The Boston Courtier, one of the most respectable as well as able journals in New England, and a paper which never has joined the hue and cry of the Northern demons against the South, has the following very sharp article on the stone blockade:

"The criticism to which the plan of choking up the harbor of Charleston is subjected by the London Examiner, with which we perceive other foreign journals coincide, deserves much more than transient consideration. We may find the carrying out of this delenda est Carthago policy a much more serious cause of hostility, and even hatred towards us among all civilized nations, than any deviation from a doubtful principle of international law. We had supposed when we had glanced at the accounts of preparations for this expedient, and until quite recently, that it was only intended for a more effectual but still temporary blockade than could well be put in force by other means; but we did not imagine that the object was to change the very geography of nature in a point so essential. We only put on record against it an unavailing remonstrance. The scheme is more than heathen. When old Cato repeated at the end of every speech his perpetual formula, even in a Roman Senate, there was a Scipio always ready to retort.‘"And my opinion is that Carthage should stand."’

"We hold with Scipio, not with Cato. But even the purpose of the cruel old Roman was nothing to this. A hostile or rebellious city, destroyed by ordinary means, may be rebuilt, and be to other generations, if not now, these at of comfort, prosperity, and happiness. But this 'choking up forever nature's channels of life, intercourse, and plenty,' is a measure dictated by neither wisdom nor any feeling with which Christian principle could have any sympathy. It will make us expressly execrated as is becomes known by all the civilized world.
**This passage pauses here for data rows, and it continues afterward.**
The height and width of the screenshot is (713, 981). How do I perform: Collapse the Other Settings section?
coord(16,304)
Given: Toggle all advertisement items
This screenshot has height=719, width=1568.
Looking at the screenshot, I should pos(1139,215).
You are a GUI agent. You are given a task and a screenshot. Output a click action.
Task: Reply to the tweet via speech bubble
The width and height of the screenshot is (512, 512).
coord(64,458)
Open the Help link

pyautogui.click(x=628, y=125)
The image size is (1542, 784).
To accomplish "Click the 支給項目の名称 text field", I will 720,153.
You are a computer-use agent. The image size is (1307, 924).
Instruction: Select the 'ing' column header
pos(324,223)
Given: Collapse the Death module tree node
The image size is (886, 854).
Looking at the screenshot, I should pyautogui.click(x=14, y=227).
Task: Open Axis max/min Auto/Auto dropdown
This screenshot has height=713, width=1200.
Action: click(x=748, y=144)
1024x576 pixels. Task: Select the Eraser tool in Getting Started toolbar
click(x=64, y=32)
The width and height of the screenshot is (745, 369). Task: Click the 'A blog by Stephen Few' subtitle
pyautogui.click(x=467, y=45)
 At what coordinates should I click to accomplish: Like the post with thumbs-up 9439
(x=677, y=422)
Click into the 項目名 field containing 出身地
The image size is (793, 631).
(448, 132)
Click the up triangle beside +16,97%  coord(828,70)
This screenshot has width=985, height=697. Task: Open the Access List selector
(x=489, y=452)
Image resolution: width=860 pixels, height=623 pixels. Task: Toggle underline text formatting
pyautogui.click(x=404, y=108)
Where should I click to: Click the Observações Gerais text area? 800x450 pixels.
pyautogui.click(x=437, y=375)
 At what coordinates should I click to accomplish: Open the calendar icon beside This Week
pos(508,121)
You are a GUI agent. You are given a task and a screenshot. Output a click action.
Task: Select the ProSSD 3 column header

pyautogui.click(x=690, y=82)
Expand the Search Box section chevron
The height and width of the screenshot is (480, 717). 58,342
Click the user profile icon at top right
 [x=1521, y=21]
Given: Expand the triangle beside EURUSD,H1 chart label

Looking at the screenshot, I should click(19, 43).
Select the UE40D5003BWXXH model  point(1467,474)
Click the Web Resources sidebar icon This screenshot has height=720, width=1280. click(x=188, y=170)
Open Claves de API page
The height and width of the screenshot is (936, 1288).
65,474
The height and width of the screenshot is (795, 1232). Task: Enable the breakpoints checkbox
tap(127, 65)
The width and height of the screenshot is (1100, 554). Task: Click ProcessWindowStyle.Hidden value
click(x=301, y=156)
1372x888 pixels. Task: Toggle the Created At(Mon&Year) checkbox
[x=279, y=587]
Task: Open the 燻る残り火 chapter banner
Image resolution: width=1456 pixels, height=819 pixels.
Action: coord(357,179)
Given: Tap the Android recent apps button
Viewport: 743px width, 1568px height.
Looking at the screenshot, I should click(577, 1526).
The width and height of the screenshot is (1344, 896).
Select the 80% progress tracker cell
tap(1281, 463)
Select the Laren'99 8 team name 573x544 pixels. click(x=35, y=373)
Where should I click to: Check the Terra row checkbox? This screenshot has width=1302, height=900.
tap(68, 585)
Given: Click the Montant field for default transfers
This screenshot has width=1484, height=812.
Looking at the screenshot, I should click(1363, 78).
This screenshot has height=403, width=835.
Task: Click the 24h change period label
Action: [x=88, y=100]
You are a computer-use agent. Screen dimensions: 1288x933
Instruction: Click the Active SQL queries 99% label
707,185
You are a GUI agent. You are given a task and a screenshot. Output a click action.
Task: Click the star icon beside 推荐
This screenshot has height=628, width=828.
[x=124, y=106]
Nor is it to be overlooked that other nations may allege, with a reason which we shall find it difficult to answer; You can blockade your ports and exclude us for a time, for your advantage or from your necessities, from commercial benefits ordinarily free to all mankind. But you have no right to change the ordinance of nature, so as to deprive us and all mankind forever of those benefits. If you do, we can no longer regard you as of the family of nations; but rather, like some savage beast retiring to his den, whom those who are able have a right to assail and destroy — after your own example.

‘"As for the article quoted from the New York Times, there is a depth of unearthly malignity about it which we do not remember ever to have read in any composition. Even were the deed necessary in itself, to perpetrate it with such feelings and motives would be to surpass the barbarity of the most remorseless savage."’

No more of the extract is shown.